**EXERCISE MATERIALS:**
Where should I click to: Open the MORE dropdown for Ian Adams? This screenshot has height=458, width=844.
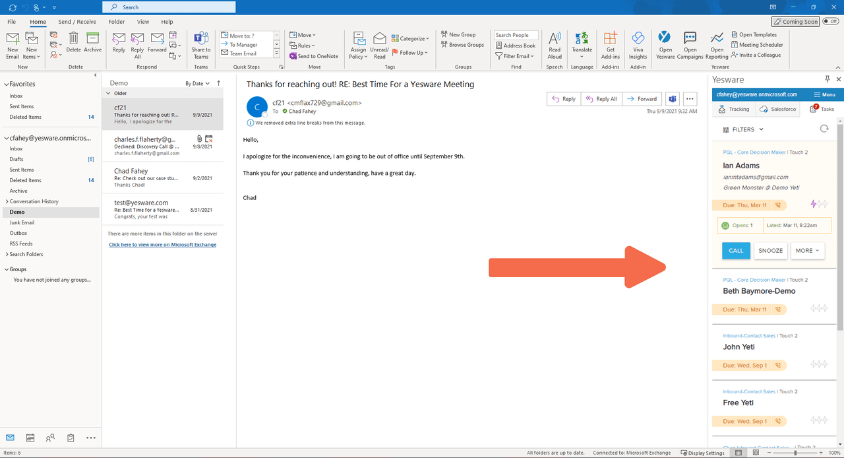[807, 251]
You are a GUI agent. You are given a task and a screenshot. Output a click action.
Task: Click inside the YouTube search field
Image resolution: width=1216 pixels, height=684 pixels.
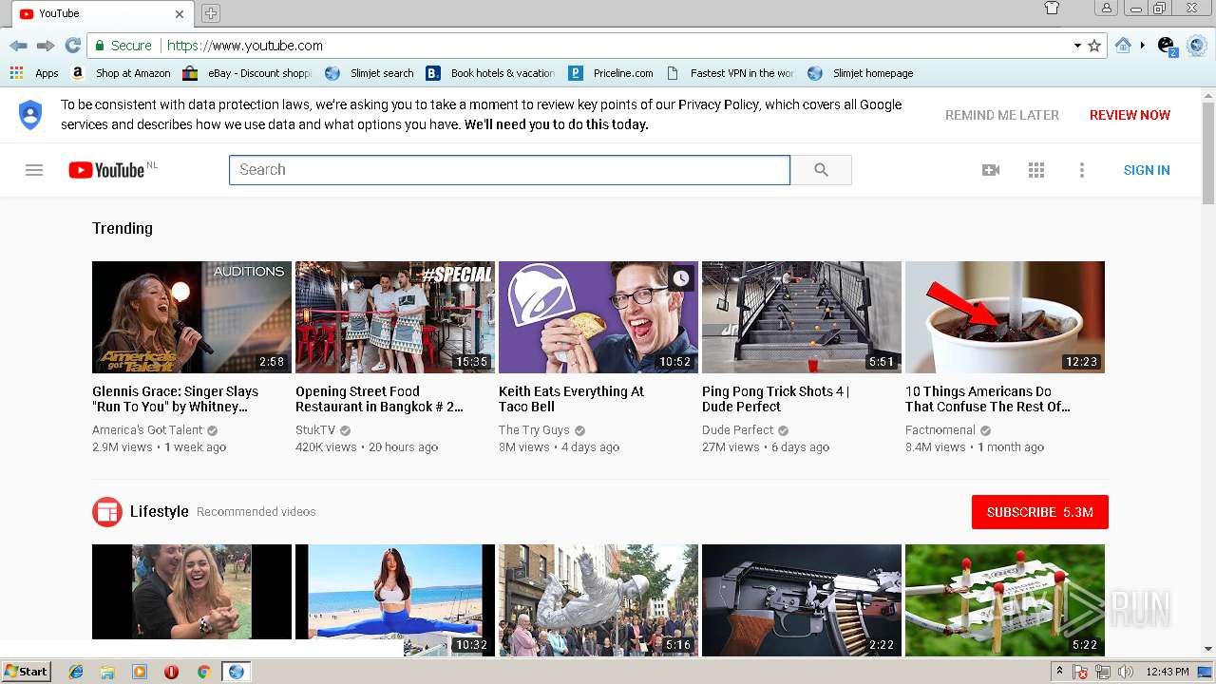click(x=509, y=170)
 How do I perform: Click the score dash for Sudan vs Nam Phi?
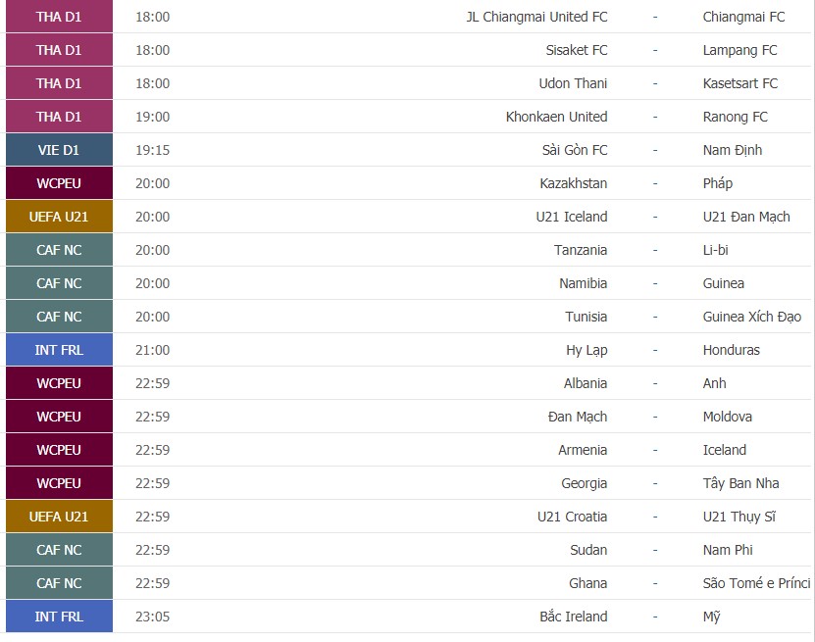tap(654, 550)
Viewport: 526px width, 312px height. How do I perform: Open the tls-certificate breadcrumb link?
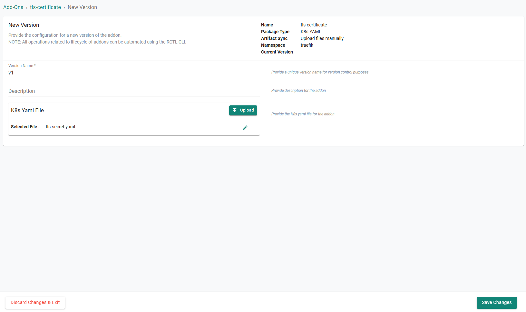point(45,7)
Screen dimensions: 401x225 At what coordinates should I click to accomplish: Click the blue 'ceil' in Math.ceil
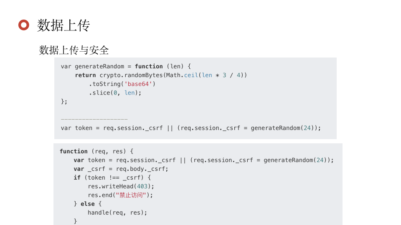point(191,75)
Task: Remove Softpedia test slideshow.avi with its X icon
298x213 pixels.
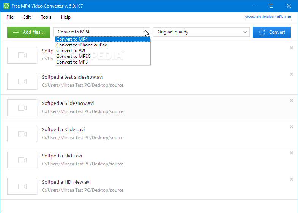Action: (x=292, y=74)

==

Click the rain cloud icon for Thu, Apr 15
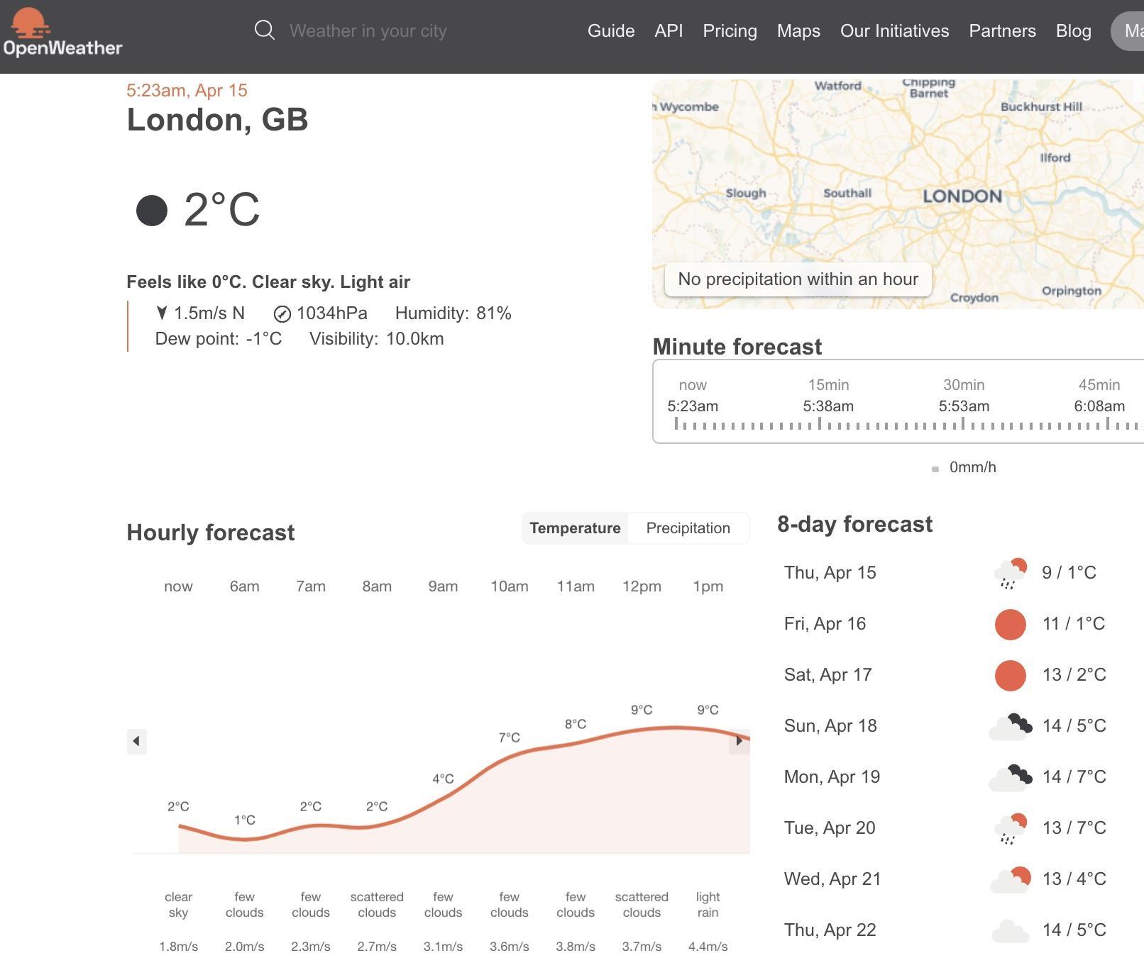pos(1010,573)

**WORK ORDER:** Print exactly, with no pictures, the lines above from the one that holds "Where should I" through the one that holds "Task: Remove Softpedia", both of them included.

**RESPONSE TO THIS EXERCISE:**
Where should I click to: Open the MORE dropdown for Ian Adams? This screenshot has height=458, width=844.
[807, 251]
You are a GUI agent. You are given a task and a screenshot. Output a click action.
Task: Click inside the YouTube search field
Image resolution: width=1216 pixels, height=684 pixels.
click(x=509, y=170)
 How do I perform: Click the score dash for Sudan vs Nam Phi?
tap(654, 550)
Viewport: 526px width, 312px height. How do I perform: Open the tls-certificate breadcrumb link?
point(45,7)
Screen dimensions: 401x225 At what coordinates should I click to accomplish: Click the blue 'ceil' in Math.ceil
point(191,75)
Task: Remove Softpedia test slideshow.avi with its X icon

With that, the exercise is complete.